Laut einer Studie der Universität Salzburg ist Skifahren vor allem für die Generation 50+ eine im Sinne der Gesundheitsvorsorge wertvolle Betätigung. „Wir konnten aufzeigen, dass alpines Skifahren, vernünftig betrieben, in jedem Alter, bei jedem Leistungsniveau eine sehr sinnvolle Beanspruchung des Bewegungsapparates sein und für das Herz-Kreislauf-System einen großen Trainingseffekt haben kann“, so Univ.-Prof. Dr. Erich Müller, Leiter des Fachbereichs Sport- und Bewegungswissenschaft an der Uni Salzburg. „Weiters wird beim Skifahren die Muskulatur gut trainiert, und auch im Kraft-Ausdauer-Bereich gibt es positive Effekte. Außerdem konnten wir enorm positive Auswirkungen auf die Befindlichkeit der Menschen feststellen.“
Umso früher (etwa ab dem dritten Lebensjahr) Kinder mit dem Skifahren beginnen, desto leichter und rascher stellen sich die Erfolge ein. Gerade das Skifahren kommt dem natürlichen Bewegungsdrang der Kinder sehr entgegen, und Kinder brauchen Bewegung! Das sagen nicht nur wir Naturfreunde, sondern auch Kinderärzte, Orthopäden, Sportpädagogen und Leistungsdiagnostiker sowie mehr und mehr auch politische Entscheidungsträger und viele andere Fachleute und Institutionen. Kinder mit mangelnden Bewegungserfahrungen sind nämlich in ihrer kindgemäßen Entwicklung benachteiligt.

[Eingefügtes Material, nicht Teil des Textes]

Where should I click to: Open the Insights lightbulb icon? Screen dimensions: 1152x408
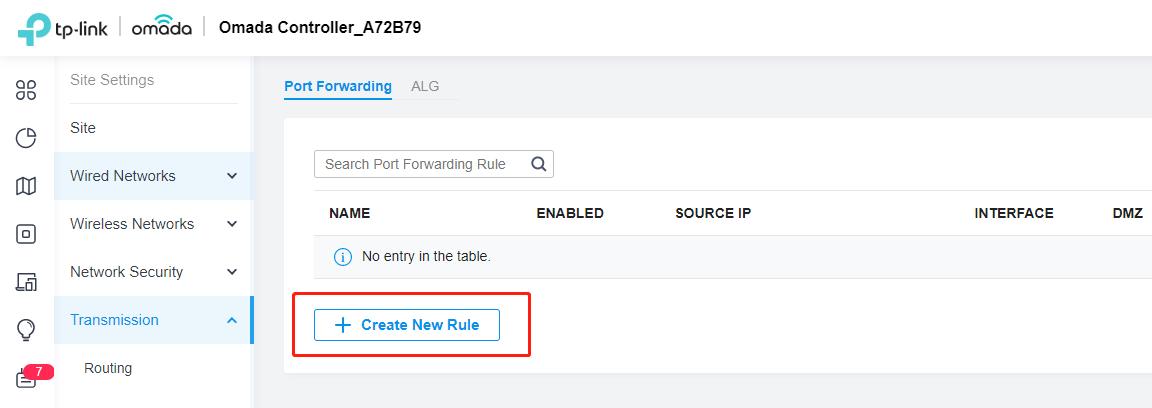click(26, 329)
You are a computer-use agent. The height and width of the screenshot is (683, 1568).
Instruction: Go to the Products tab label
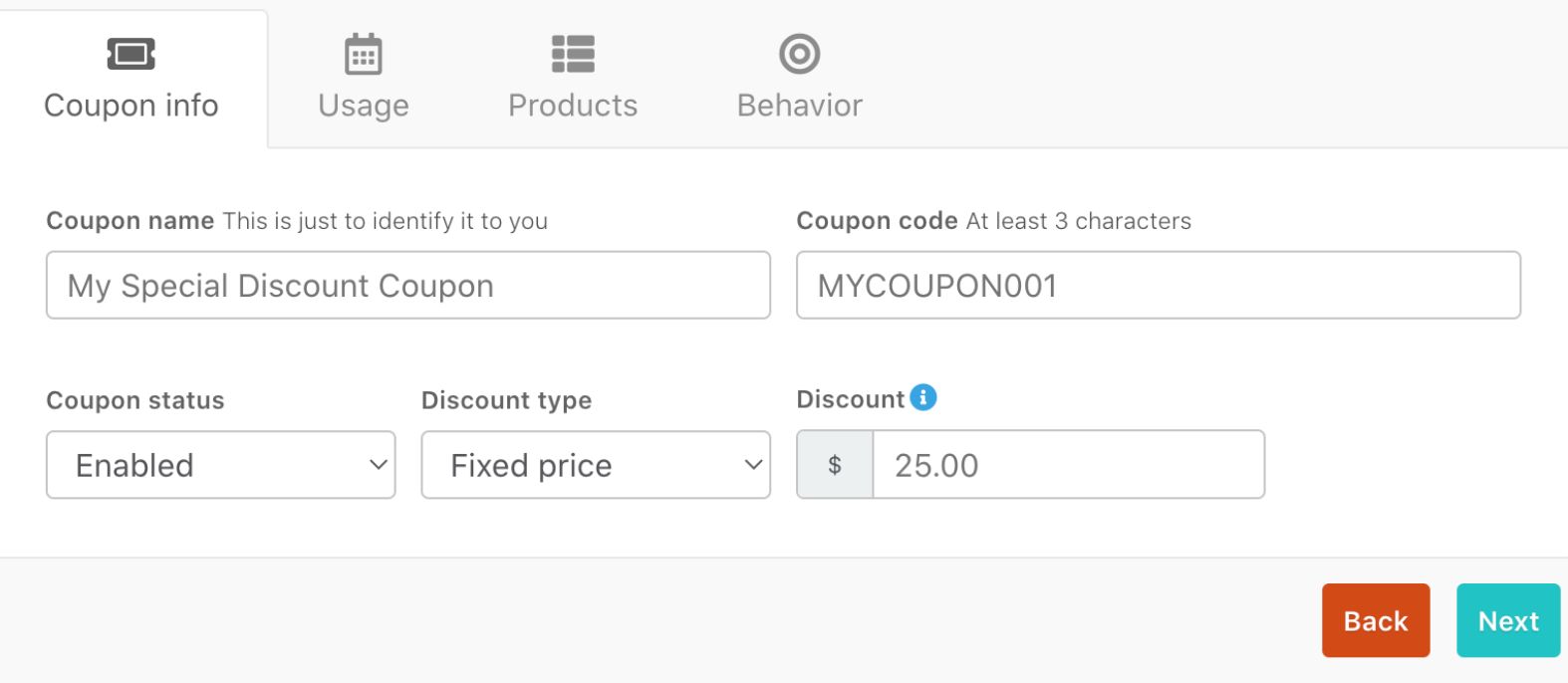573,106
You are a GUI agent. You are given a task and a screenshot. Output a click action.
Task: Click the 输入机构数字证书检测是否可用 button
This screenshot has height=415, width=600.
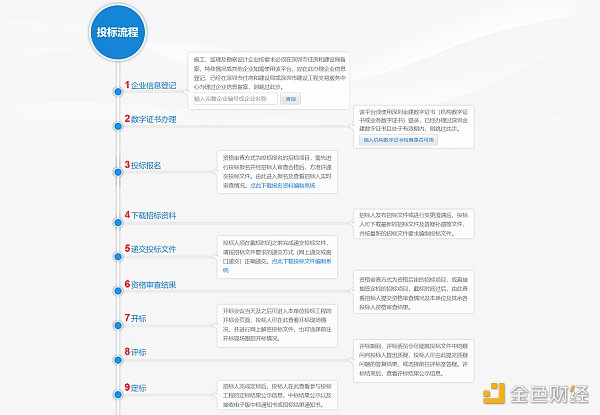point(399,141)
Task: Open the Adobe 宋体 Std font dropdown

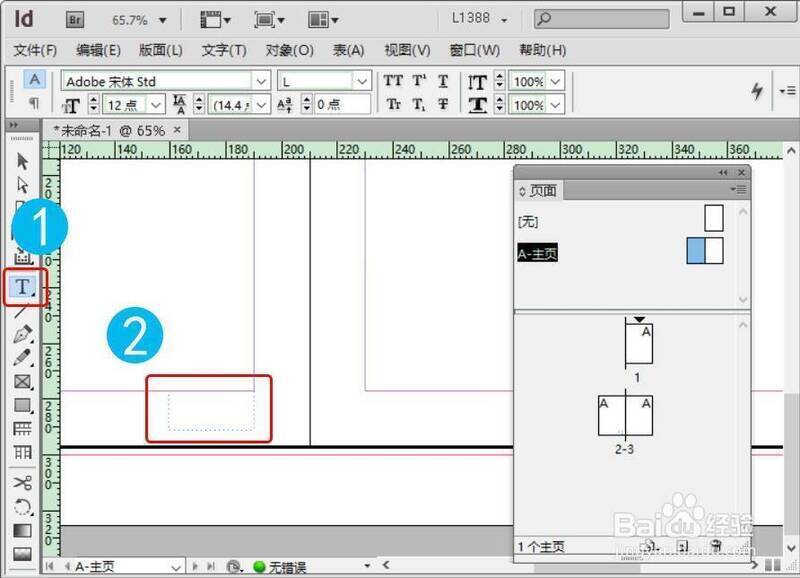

Kinder mit eingeschränkten motorischen Fähigkeiten werden auch leicht zu Außenseitern. Wenn sie auf geschicktere Kinder treffen, reduziert sie das mangelnde Vertrauen in das eigene Können oft zu ZuseherInnen, die keine oder zu wenig soziale Anerkennung erleben. Sie fühlen sich zurückgesetzt und gering geschätzt.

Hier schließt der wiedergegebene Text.